- _GOAL OF THE EXERCISE_: Write out, word for word, every line in the data below from the one containing "This screenshot has height=1568, width=672." to the one containing "Image resolution: width=1120", both of them included.

- _DATA FOR PROCESSING_:
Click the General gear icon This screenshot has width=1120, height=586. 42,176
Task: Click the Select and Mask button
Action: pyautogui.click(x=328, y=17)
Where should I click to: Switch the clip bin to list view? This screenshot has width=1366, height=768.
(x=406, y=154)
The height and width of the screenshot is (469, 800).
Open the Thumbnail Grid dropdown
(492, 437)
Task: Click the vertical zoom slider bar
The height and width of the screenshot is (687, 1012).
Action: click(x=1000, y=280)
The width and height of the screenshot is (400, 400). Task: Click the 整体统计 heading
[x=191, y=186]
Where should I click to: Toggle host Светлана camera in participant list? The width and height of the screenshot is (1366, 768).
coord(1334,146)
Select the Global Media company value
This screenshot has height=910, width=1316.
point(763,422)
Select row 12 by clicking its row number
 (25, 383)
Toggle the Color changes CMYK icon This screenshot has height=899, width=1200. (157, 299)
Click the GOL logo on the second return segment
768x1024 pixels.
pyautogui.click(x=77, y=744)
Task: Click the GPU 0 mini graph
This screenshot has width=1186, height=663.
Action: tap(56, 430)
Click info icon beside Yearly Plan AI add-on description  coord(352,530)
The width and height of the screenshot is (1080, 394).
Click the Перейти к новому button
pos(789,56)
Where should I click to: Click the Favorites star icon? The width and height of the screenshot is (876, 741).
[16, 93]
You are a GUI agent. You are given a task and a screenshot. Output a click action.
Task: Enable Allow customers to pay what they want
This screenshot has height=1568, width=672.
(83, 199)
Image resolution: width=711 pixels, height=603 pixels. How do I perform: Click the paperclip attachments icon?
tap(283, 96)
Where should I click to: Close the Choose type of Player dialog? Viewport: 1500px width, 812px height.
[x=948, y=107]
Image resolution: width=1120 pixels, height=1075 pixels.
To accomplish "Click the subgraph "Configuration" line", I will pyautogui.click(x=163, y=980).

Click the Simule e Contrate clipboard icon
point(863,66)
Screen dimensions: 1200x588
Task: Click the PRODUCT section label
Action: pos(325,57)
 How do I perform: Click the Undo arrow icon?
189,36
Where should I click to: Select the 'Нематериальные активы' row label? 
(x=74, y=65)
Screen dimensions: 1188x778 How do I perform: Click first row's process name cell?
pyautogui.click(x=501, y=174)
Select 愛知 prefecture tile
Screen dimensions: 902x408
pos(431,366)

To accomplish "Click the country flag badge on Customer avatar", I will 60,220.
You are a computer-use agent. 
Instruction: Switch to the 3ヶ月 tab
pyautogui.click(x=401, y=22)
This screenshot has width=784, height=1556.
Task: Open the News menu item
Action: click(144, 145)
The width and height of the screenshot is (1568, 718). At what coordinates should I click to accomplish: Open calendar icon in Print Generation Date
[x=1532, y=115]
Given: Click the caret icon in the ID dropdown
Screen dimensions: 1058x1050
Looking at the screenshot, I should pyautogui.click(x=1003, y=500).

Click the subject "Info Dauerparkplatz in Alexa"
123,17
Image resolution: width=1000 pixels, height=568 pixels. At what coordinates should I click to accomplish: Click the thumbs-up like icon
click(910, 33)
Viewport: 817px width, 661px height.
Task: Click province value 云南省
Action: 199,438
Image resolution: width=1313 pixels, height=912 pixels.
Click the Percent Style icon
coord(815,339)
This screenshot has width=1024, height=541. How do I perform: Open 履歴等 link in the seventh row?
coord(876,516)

- _ANSWER SECTION_:
This screenshot has height=1568, width=672.
(83, 199)
Image resolution: width=711 pixels, height=603 pixels. How do I perform: Click the paperclip attachments icon?
tap(283, 96)
Where should I click to: Close the Choose type of Player dialog? Viewport: 1500px width, 812px height.
[x=948, y=107]
Image resolution: width=1120 pixels, height=1075 pixels.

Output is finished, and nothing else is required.